EXERCISE GOAL:
Lines below that include the word "will" should each be copied.

MATERIAL FOR THE TASK:
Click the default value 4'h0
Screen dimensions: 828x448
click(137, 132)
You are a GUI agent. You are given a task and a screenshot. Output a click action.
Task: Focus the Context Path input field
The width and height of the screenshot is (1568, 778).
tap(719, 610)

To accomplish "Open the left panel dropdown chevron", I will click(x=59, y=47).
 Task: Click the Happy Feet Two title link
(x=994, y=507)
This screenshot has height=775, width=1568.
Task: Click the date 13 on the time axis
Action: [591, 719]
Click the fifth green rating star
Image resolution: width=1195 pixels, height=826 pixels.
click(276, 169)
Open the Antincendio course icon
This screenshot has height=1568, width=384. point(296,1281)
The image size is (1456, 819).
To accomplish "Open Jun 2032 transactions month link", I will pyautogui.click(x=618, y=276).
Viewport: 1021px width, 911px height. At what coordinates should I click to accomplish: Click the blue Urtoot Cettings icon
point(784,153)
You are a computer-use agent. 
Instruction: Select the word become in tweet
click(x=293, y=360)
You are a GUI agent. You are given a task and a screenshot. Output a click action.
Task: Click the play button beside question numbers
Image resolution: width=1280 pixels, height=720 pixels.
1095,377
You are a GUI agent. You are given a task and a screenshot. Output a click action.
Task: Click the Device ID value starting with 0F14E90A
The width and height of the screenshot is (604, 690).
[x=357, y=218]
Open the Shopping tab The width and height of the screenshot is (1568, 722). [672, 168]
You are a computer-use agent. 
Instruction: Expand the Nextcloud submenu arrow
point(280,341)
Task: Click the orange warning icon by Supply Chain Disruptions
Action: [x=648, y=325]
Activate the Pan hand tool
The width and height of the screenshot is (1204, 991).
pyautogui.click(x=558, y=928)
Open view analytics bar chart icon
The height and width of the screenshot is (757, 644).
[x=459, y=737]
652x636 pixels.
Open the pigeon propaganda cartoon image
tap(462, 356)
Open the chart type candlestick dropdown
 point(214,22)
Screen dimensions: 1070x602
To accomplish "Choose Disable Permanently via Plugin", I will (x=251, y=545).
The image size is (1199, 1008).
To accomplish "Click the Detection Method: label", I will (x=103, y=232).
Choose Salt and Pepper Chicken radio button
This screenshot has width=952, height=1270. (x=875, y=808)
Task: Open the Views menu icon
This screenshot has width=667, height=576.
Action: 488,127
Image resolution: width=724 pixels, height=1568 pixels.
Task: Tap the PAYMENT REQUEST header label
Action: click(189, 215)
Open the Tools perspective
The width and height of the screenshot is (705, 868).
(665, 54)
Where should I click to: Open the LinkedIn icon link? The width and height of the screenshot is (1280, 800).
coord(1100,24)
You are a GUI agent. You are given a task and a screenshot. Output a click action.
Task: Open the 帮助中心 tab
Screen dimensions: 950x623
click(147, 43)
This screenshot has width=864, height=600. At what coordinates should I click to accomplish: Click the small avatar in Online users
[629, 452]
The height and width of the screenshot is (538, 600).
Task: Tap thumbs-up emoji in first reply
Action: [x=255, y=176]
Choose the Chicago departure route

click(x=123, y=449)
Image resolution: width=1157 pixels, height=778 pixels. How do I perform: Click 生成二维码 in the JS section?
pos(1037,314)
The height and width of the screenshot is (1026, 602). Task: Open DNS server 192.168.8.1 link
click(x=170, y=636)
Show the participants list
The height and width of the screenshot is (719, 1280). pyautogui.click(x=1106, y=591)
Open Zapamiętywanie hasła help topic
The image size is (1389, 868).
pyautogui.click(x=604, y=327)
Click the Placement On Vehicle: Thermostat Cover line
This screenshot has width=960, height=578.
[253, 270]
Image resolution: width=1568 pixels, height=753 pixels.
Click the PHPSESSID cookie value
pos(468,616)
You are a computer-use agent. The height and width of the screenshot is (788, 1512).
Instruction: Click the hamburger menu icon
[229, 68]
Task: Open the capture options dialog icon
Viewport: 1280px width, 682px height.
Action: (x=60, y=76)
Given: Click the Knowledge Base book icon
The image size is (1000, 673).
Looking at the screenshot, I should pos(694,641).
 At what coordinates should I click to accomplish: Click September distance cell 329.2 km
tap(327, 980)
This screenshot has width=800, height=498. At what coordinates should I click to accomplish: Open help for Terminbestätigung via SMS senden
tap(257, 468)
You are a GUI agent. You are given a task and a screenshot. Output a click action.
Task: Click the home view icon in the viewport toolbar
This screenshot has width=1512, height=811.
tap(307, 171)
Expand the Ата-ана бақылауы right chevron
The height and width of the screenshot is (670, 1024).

RESPONSE BOX:
To accomplish "Open the left panel dropdown chevron", I will click(x=59, y=47).
To accomplish "Open Jun 2032 transactions month link", I will pyautogui.click(x=618, y=276).
To accomplish "Choose Disable Permanently via Plugin", I will (x=251, y=545).
To accomplish "Click the Detection Method: label", I will (x=103, y=232).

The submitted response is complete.